# TASK TO CARRY OUT:
Without the pictures, print the lines running from the beginning of the material to the line containing "Futebol online (488, 559)", both ends included.

# SOURCE INFORMATION:
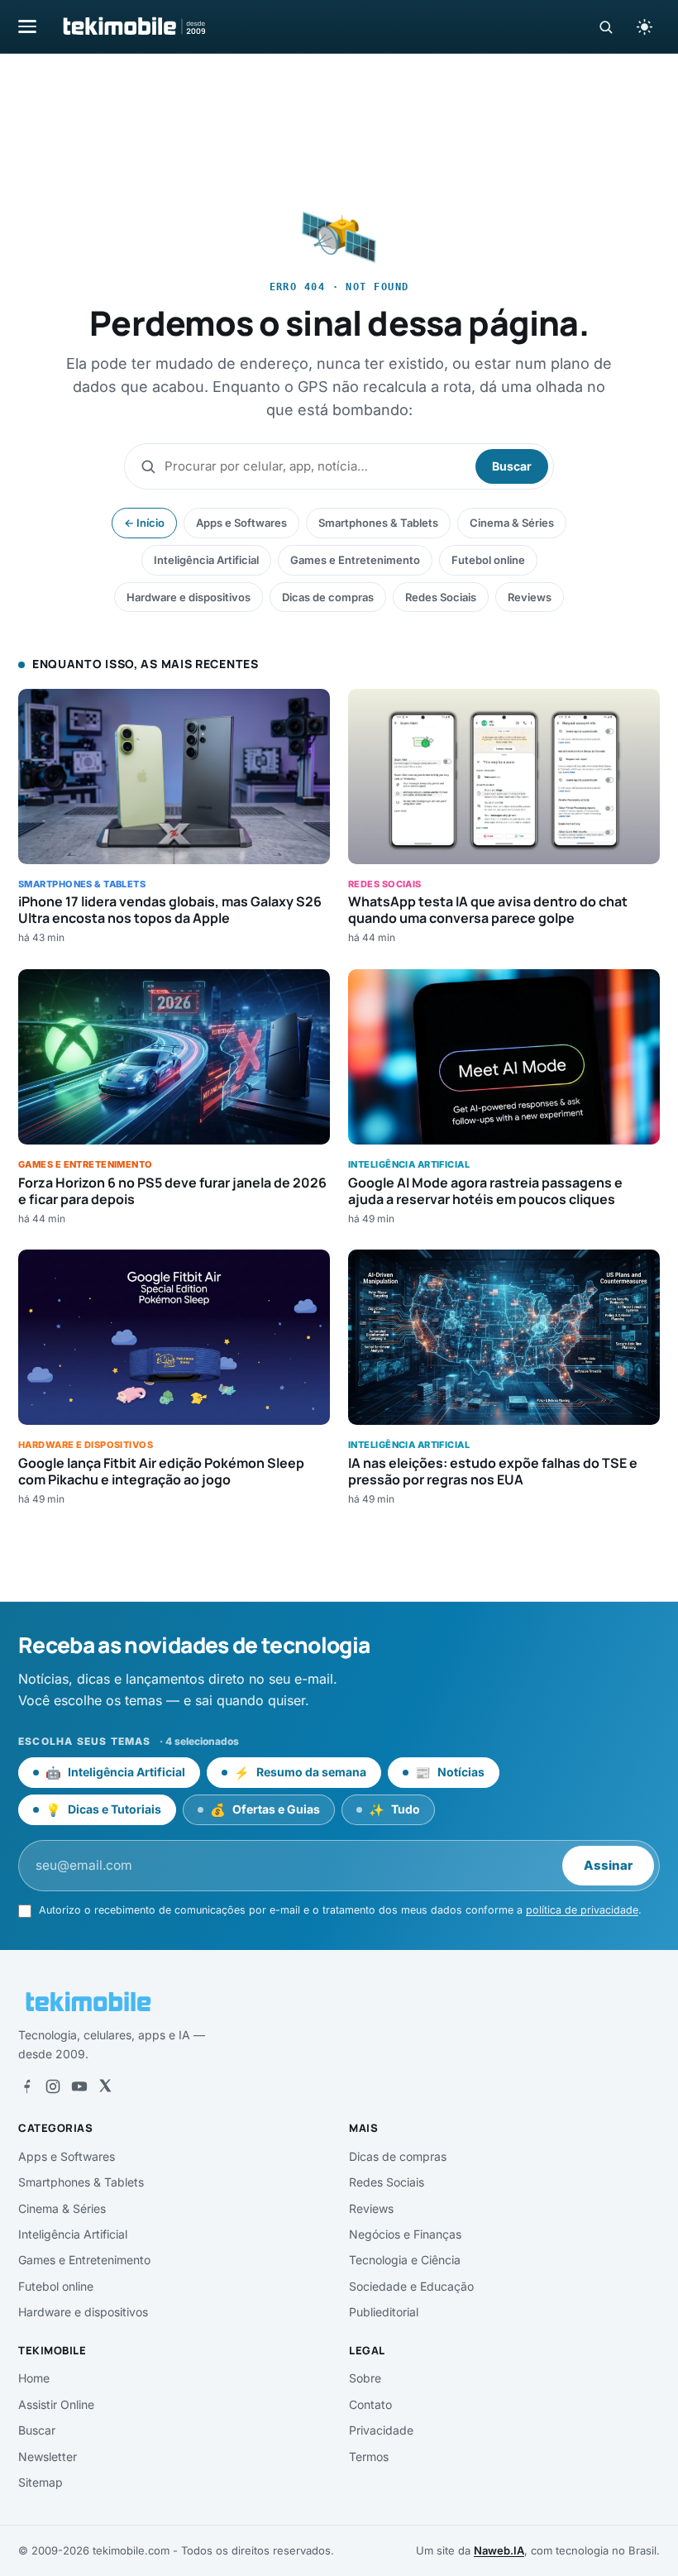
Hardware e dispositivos (189, 597)
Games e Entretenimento (355, 559)
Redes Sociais (440, 597)
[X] (105, 2086)
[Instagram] (53, 2086)
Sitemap (40, 2482)
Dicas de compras (328, 597)
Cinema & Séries (512, 522)
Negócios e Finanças (405, 2234)
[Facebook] (26, 2086)
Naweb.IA (499, 2550)
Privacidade (381, 2430)
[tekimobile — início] (133, 26)
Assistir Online (56, 2404)
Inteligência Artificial (206, 559)
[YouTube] (79, 2086)
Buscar (512, 466)
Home (34, 2378)
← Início (144, 522)
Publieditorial (383, 2312)
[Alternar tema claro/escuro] (644, 26)
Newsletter (47, 2456)
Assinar (608, 1865)
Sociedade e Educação (411, 2286)
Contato (370, 2404)
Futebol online (488, 559)
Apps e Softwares (241, 522)
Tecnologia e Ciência (405, 2260)
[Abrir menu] (27, 26)
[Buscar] (605, 27)
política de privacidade (582, 1910)
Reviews (529, 597)
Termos (369, 2456)
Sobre (365, 2378)
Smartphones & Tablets (378, 522)
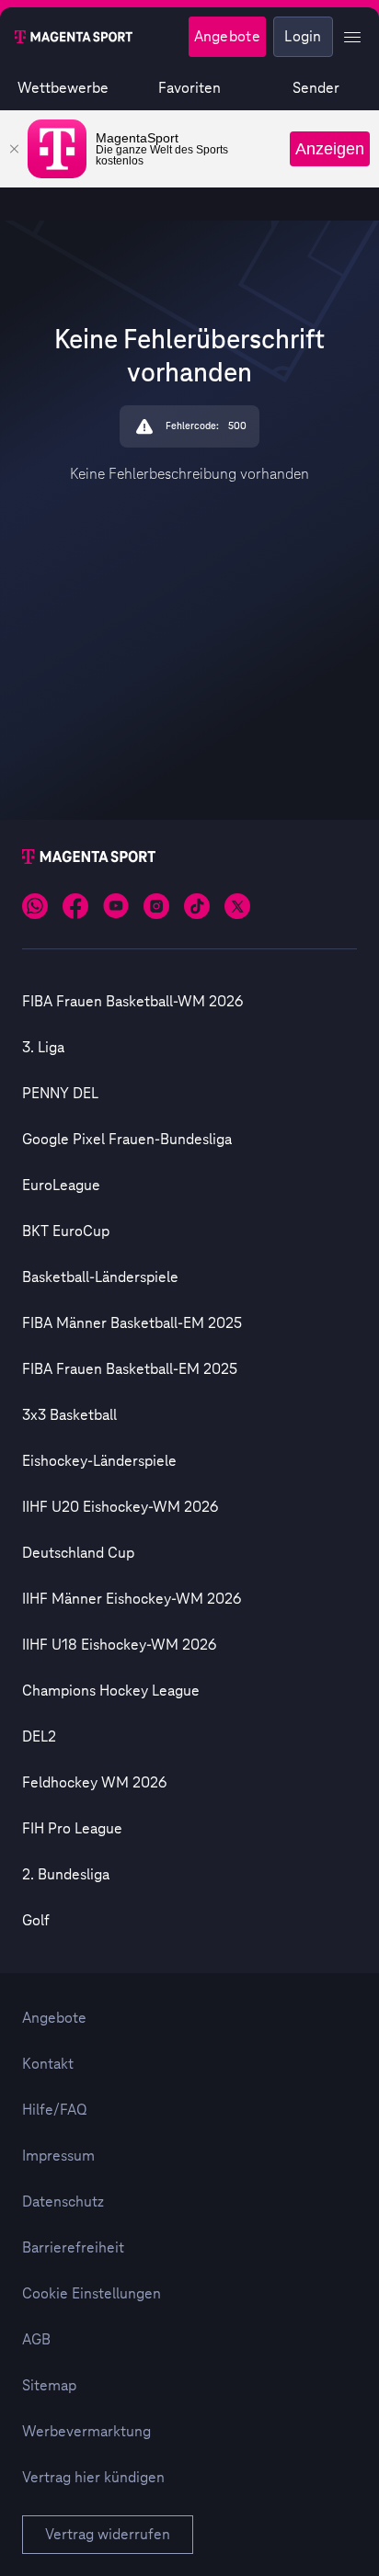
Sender (316, 88)
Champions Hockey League (111, 1691)
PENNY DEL (60, 1093)
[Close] (13, 148)
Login (303, 36)
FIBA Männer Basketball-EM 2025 (132, 1323)
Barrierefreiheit (73, 2248)
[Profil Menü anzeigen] (352, 37)
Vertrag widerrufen (107, 2534)
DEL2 (39, 1737)
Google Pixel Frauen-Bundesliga (127, 1139)
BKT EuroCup (65, 1231)
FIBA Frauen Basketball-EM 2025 (129, 1369)
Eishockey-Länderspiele (99, 1461)
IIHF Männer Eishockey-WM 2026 (131, 1599)
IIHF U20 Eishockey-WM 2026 (120, 1507)
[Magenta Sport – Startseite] (73, 36)
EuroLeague (61, 1185)
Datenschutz (63, 2202)
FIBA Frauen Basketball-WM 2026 (132, 1001)
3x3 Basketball (69, 1415)
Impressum (58, 2156)
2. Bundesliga (65, 1875)
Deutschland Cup (78, 1553)
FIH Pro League (72, 1829)
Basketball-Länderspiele (100, 1277)
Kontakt (48, 2064)
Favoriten (189, 88)
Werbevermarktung (86, 2431)
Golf (36, 1920)
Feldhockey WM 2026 (94, 1783)
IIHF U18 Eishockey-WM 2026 (119, 1645)
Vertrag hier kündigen (93, 2477)
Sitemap (49, 2385)
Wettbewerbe (63, 88)
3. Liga (43, 1047)
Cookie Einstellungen (91, 2294)
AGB (36, 2340)
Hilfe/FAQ (54, 2110)
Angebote (227, 36)
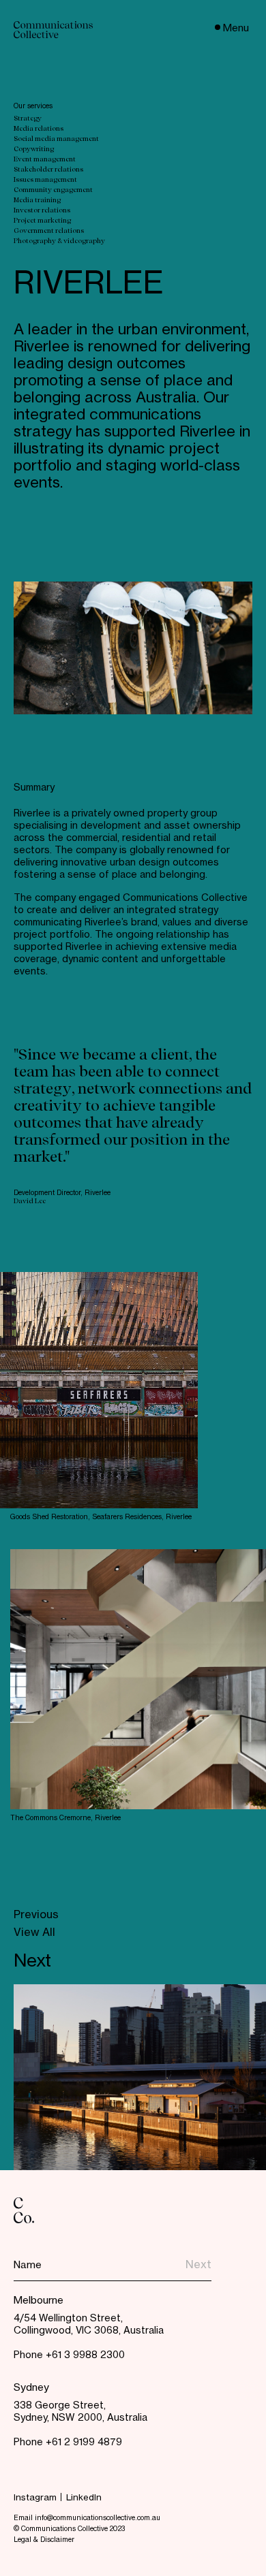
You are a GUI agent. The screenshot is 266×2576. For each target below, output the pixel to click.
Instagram (35, 2498)
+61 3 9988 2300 (85, 2355)
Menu (236, 28)
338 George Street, (60, 2406)
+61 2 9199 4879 (84, 2442)
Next (32, 1962)
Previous (36, 1915)
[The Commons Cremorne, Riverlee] (138, 1679)
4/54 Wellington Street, (68, 2318)
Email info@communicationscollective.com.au (87, 2518)
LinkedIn (84, 2498)
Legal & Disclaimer (44, 2540)
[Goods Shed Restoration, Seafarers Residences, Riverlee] (99, 1390)
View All (34, 1933)
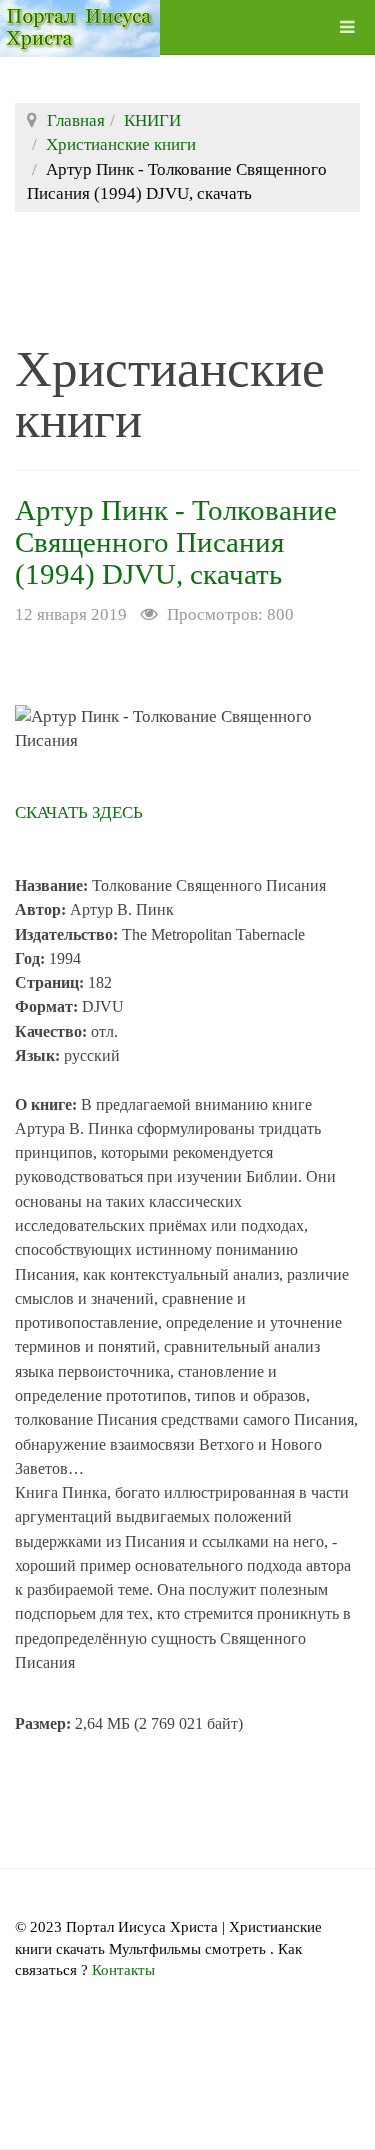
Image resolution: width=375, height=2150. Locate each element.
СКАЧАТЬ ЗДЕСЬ (79, 812)
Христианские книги (121, 144)
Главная (76, 120)
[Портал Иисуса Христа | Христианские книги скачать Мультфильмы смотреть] (80, 27)
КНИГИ (152, 120)
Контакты (123, 1970)
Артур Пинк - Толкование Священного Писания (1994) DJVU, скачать (176, 542)
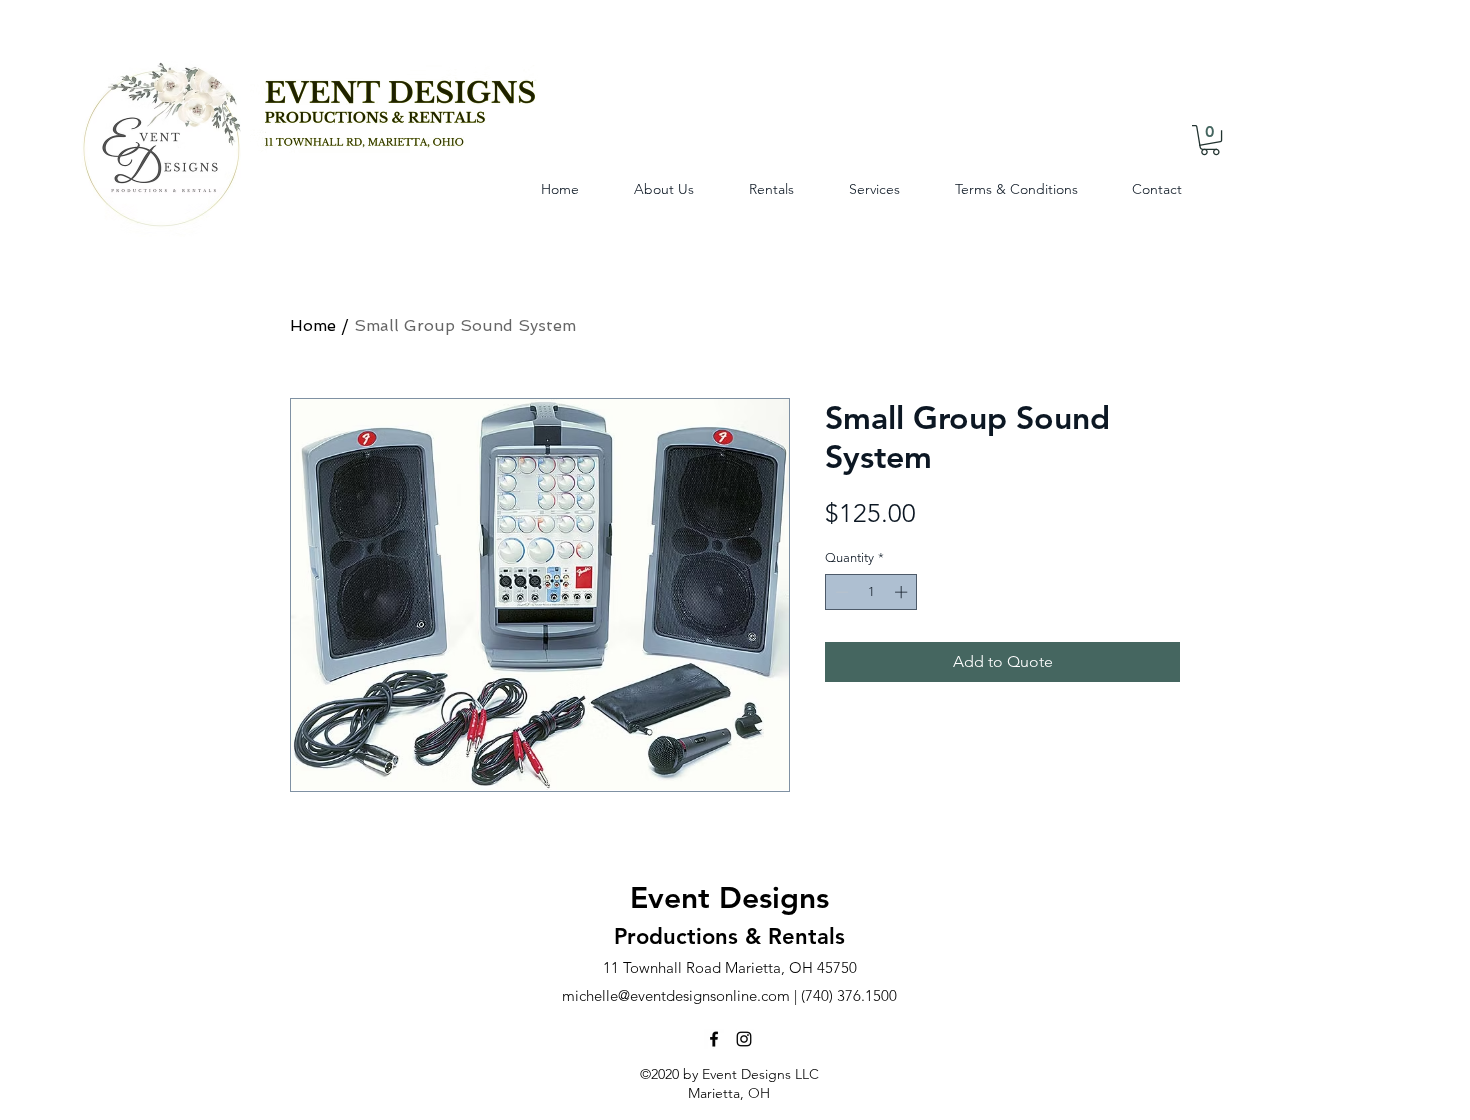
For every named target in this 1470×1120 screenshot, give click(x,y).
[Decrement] (840, 592)
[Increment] (903, 592)
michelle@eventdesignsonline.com (676, 995)
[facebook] (714, 1039)
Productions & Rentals (729, 936)
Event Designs (729, 898)
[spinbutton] (871, 592)
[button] (1210, 140)
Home (313, 325)
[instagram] (744, 1039)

# YOUR RESPONSE:
Hardware e dispositivos (189, 597)
Games e Entretenimento (355, 559)
Redes Sociais (440, 597)
[X] (105, 2086)
[Instagram] (53, 2086)
Sitemap (40, 2482)
Dicas de compras (328, 597)
Cinema & Séries (512, 522)
Negócios e Finanças (405, 2234)
[Facebook] (26, 2086)
Naweb.IA (499, 2550)
Privacidade (381, 2430)
[tekimobile — início] (133, 26)
Assistir Online (56, 2404)
Inteligência Artificial (206, 559)
[YouTube] (79, 2086)
Buscar (512, 466)
Home (34, 2378)
← Início (144, 522)
Publieditorial (383, 2312)
[Alternar tema claro/escuro] (644, 26)
Newsletter (47, 2456)
Assinar (608, 1865)
Sociedade e Educação (411, 2286)
Contato (370, 2404)
Futebol online (488, 559)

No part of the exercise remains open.